- 1 tablespoon Fat Hen Farm extra-virgin olive oil
- 12 Schulte’s Lamb Shanks
- Olsson’s sea salt
- Aussie Pepper cracked black pepper
- 1 litre Roza’s chicken bone broth
- ¾ cup (180ml) P360 honey
- ½ cup (90g) Bundaberg brown sugar
- ½ cup (125ml) Lirah Caramelised Fig Balsamic
- ½ cup (125ml) Ballandean Estate Wine Merlot
- 8 cloves garlic, crushed
- 4 rosemary sprigs
(All highlighted ingredients are available in store now at Panty 360)
- Preheat oven to 180°C (350°F)
- Heat the oil in a large non-stick frying pan over high heat
- Sprinkle the lamb with salt and pepper and cook, in batches, for 2–3 minutes each side or until browned. Place in a large deep-sided roasting pan and set aside.

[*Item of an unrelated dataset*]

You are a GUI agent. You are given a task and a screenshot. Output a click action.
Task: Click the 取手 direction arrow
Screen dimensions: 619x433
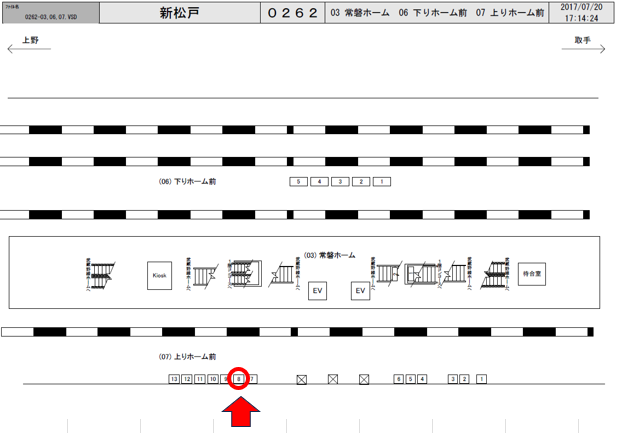(x=583, y=49)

- Wipe out the frying pan and add the stock, garlic, honey, sugar, vinegar, wine and the rosemary. Bring to the boil and pour over the lamb shanks.
- Cover tightly with aluminium foil and roast, turning the shanks half way through cooking, for 2½ hours or until the shanks are tender.
- Increase the oven temperature to 220°C (425°F). Remove the foil and roast, uncovered, turning the shanks every 15 minutes, for a further 45–50 minutes or until glossy and sticky.
- Place the lamb shanks on a serving dish. Strain the liquid from the pan and skim off any fat. Serve lamb with the pan juices and mint sauce.